Rewrite the entries from the line containing "At what coordinates should I click to accomplish: Select" down to the line containing "[x=215, y=335]", changing "Reports" to "Settings" and keeping everything else the same.

-- BEGIN Listed entries --

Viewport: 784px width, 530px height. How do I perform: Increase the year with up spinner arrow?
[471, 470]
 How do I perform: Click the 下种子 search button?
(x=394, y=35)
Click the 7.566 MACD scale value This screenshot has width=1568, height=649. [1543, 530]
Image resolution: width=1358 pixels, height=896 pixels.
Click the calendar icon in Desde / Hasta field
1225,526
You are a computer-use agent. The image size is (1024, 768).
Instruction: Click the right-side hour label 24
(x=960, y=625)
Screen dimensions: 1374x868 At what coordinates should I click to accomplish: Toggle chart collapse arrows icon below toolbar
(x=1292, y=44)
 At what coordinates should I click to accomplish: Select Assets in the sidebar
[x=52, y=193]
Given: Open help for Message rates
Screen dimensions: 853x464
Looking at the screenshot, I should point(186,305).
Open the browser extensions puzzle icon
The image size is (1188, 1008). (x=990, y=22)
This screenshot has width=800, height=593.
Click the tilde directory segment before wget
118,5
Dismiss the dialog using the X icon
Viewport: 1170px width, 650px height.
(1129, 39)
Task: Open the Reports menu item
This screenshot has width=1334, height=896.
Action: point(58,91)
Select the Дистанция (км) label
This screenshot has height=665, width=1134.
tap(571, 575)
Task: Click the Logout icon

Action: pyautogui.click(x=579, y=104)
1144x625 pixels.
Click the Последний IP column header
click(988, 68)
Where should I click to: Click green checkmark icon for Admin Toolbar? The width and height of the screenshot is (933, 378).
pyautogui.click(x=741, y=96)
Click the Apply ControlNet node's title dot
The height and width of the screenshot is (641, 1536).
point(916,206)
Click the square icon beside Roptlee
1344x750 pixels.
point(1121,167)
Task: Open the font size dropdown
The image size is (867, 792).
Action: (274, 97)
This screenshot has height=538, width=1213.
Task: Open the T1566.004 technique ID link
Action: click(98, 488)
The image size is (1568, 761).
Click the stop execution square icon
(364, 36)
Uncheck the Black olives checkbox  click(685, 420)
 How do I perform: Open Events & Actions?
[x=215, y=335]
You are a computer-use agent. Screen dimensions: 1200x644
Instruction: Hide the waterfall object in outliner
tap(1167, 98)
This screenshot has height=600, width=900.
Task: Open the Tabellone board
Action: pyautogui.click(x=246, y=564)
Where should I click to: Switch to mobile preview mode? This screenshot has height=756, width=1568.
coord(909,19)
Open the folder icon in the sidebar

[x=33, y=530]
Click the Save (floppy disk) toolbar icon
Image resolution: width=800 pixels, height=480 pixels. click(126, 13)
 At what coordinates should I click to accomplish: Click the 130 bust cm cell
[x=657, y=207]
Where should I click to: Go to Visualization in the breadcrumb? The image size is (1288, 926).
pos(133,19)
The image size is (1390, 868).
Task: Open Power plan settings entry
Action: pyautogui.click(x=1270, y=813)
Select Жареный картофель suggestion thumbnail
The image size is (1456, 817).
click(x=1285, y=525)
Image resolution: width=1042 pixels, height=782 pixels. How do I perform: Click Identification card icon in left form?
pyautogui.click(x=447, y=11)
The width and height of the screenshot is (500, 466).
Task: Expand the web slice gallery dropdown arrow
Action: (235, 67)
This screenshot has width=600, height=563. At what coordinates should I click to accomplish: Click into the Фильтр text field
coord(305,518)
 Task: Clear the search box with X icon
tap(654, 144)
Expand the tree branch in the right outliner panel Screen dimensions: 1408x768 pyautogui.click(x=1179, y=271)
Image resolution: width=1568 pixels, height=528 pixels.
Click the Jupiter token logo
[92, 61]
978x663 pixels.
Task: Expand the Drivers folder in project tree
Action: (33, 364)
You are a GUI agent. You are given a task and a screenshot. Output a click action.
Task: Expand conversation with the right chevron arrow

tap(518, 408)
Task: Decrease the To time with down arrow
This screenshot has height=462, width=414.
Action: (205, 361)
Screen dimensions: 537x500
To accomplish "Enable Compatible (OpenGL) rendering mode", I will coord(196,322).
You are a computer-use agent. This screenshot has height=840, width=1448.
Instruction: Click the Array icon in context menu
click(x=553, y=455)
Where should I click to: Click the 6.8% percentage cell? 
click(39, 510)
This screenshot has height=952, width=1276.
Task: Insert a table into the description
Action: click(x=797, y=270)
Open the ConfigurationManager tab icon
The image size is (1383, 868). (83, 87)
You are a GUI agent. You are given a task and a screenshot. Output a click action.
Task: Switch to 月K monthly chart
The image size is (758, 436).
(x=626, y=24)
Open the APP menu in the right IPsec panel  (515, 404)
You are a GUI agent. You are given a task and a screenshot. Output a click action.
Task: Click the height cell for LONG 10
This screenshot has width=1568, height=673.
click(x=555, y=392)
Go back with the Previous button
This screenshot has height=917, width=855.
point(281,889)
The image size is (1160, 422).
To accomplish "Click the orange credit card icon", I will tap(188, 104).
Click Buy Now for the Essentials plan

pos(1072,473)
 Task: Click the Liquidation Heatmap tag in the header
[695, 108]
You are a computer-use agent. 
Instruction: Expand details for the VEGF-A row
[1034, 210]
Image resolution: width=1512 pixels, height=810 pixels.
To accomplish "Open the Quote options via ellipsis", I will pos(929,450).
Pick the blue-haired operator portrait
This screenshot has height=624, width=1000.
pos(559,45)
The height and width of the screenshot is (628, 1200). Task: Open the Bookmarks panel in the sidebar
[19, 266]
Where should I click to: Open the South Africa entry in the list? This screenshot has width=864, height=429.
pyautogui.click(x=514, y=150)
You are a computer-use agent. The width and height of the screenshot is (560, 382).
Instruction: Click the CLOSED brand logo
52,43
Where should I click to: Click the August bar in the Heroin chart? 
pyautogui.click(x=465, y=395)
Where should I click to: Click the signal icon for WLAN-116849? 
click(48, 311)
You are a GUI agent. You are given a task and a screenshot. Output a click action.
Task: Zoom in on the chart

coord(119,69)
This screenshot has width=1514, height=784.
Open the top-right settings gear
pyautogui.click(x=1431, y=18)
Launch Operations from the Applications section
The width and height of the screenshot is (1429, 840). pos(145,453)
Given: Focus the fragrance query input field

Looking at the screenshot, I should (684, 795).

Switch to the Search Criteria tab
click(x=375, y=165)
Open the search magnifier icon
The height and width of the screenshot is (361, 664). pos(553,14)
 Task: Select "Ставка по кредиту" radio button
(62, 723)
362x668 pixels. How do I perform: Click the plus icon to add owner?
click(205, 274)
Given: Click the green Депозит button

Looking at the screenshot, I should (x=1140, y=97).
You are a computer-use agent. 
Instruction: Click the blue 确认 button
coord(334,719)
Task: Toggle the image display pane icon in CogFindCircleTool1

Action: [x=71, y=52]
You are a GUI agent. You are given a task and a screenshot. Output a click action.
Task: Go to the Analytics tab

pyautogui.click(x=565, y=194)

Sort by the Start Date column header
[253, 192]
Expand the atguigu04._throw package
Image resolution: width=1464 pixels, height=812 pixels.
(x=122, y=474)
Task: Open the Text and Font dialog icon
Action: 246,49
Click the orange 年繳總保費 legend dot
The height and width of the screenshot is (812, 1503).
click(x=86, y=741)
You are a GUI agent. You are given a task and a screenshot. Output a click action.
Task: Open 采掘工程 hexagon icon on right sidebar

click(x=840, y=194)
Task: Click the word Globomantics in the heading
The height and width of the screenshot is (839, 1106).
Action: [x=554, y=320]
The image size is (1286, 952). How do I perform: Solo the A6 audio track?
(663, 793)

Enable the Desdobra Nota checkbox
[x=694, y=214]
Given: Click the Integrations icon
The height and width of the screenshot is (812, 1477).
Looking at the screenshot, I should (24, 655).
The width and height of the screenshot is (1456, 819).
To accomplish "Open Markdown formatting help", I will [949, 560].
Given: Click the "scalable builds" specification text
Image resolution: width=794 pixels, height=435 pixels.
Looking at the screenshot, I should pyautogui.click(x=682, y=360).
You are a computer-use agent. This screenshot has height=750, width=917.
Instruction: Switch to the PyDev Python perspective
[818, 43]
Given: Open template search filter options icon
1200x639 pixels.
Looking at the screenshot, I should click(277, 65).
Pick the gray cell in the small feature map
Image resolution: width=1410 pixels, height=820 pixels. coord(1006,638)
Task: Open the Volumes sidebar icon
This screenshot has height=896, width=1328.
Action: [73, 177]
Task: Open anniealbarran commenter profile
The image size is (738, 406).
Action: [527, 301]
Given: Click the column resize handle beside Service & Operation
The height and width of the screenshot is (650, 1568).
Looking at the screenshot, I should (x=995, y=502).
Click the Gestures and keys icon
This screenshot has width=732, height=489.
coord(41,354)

-- END Listed entries --

Reply to the task
 At what coordinates should I click to accomplish: Select Assets in the sidebar
[x=52, y=193]
Given: Open help for Message rates
Screen dimensions: 853x464
Looking at the screenshot, I should point(186,305).
Open the browser extensions puzzle icon
The image size is (1188, 1008). (x=990, y=22)
This screenshot has width=800, height=593.
Click the tilde directory segment before wget
118,5
Dismiss the dialog using the X icon
Viewport: 1170px width, 650px height.
(1129, 39)
Task: Open the Settings menu item
This screenshot has width=1334, height=896.
Action: point(58,91)
Select the Дистанция (км) label
This screenshot has height=665, width=1134.
tap(571, 575)
Task: Click the Logout icon

Action: pyautogui.click(x=579, y=104)
1144x625 pixels.
Click the Последний IP column header
click(988, 68)
Where should I click to: Click green checkmark icon for Admin Toolbar? The width and height of the screenshot is (933, 378).
pyautogui.click(x=741, y=96)
Click the Apply ControlNet node's title dot
The height and width of the screenshot is (641, 1536).
point(916,206)
Click the square icon beside Roptlee
1344x750 pixels.
point(1121,167)
Task: Open the font size dropdown
The image size is (867, 792).
Action: (274, 97)
This screenshot has height=538, width=1213.
Task: Open the T1566.004 technique ID link
Action: click(98, 488)
The image size is (1568, 761).
Click the stop execution square icon
(364, 36)
Uncheck the Black olives checkbox  click(685, 420)
 How do I perform: Open Events & Actions?
[x=215, y=335]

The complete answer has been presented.